When used in combination with other planning tools, the Life Estate Deed can be the perfect way to go. But when used by itself, no, the Life Estate is generally NOT the best solution.
Can’t I just Deed my property to my kids, and reserve the Life Estate for myself and my spouse?
A Life Estate should be used in conjunction with other planning tools, and not by itself.
Why? Because you are adding someone else to your title. Now they are a joint owner with you, and their liabilities become your liabilities. Once someone is added to the title, you have made the property available to their creditors and their liabilities. So, if they go through a divorce, or owe income taxes to the IRS, or even have liability for a car accident, the property could be subject to liens and attachments. Now, their liabilities are attaching to your home.
How can you use a Life Estate as part of your overall estate plan?
Instead of Deeding the property to a remainderman, you instead transfer the property to a Trust. You reserve the Life Estate rights, but the Trust is the property owner, as opposed to a remainderman. There is a Trustee named for the Trust, who can sign documents, but the trustee has no personal ownership of the property. What’s the difference? Well, the remainderman isn’t on the title, so their liabilities cannot attach to the property. At the same time, you still avoid probate, because the property will still pass to the beneficiaries of the Trust outside of probate.
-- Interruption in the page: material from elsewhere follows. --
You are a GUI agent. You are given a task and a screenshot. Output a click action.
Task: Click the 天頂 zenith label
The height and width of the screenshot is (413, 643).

Further, the use of the Trust can decrease your taxable estate for estate taxes.
This type of life estate deed is often used when planning for Medicaid and in conjunction with a Medicaid Trust.
Under Medicaid regulations, the life estate deed is considered a gift, and the gift penalty rules apply. But the advantage of this type of deed is that after five years the look-back period for Medicaid expires and the value of the life estate will not be considered an asset for Medicaid eligibility purposes.
Medicaid benefits for long-term care are administered in Massachusetts through MassHealth. MassHealth has a five-year look-back, meaning that they will review any transfers made within the five years preceding the application for benefits. That’s why it is key that the transfer to Trust happens five years before benefits are needed.
If we do that, we can completely isolate the house and render it non-countable and non-alienable by Medicaid / MassHealth. An added bonus is that the beneficiaries of the Trust get a step-up in tax basis for the property, which can eliminate capital gains taxes if the property is sold.
If we use the Medicaid Trust, do we still need the Life Estate?
We recommend it in most cases. Why?
- The Life Estate gives the Grantor peace of mind, knowing that they can never be evicted from the property, they still control the property, and their signature is still required for a sale or a mortgage
- The Grantors aren’t dependent on the remainderman’s or the Trustee’s signature.
- The Grantor can collect rental income from the property
- The Grantor retains the right to any real estate tax abatements, such as veteran’s abatements
- The Grantor retains the right to their capital gains tax exclusion if the property is sold
While the Life Estate Deed can carry many benefits, there are several pitfalls when used either by itself or used incorrectly. But when used along with a Medicaid Trust, it can be the perfect solution and a great planning tool.